A poem jumped out at me as I was
reading my latest issue of The Sun. It was titled "The Pandemic
Halo" by Jim Moore. In the poem, the narrator sees a halo around the head
of a dog, a nurse and a depressed young man. A halo is a sign of holiness, even
amidst great suffering and grief. We see it so often in paintings over the
heads of the saints and angels, over Mary and the Christ child.
In a pandemic, according to the
poem, halos become commonplace. They hover, appear and reappear, over many
lives and life forms, as the ills and tragedies of this world are made holy: as
grief is immersed in holiness and this immersion turns the darkness into light.

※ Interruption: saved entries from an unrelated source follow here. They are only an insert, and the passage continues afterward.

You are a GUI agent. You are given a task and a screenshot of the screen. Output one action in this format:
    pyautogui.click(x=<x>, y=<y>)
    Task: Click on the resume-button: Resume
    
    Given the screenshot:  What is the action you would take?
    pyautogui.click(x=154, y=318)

I'm troubled by those who refuse to
wear a mask in public, but I'm also trying to understand it. I wonder if it
isn't a way of asserting control in a situation where people don't believe they
have any. Rather than wear a mask, admitting that the pandemic is real and
death could be imminent, they control their destiny by refusing its reality, at
least for them. Often there's a naive trust in divinity to protect them, that
lies behind the rage they express to government and health authorities for
limiting their "freedom."
I've yet to actually see a pandemic
halo but I'm looking. I'm aware of auras. I've experienced auras. We all have
an energy field that surrounds us. Check it out with a friend. Simply stand
facing each other with your palms toward the other, but not touching. Wait till
you feel it. Sometimes you can even feel the pulsing and push the other back
with your aura. Some say the aura has colors. I don't know about that. But I do
know I had a massage once in India for a body in pain, where the masseuse never
touched me. He simply worked on my energy field, my aura, and told me he
manipulated my energy field back into place. It was amazing to me (miraculous
really), how good I felt afterward.

They've been here all along but I'm
only seeing our trees now that we have a pandemic. Each has character all its
own. Each has an aura. Each is making a contribution to the breeze we feel late
in the afternoon in the back yard and the song of the wind when it blows strong
through the garden.
As the pandemic days continue to
merge into each other; as Mother Earth and the Creator seem to be working at a
great cleansing; perhaps we humans will discern the writing on the wall, see
the halos and auras of the age, watch the invisible hand at work telling us to
slow down and look. Observe the holiness. Observe the humility of the saints.
Observe the Creation. Observe the pandemic halos. Try to be holy!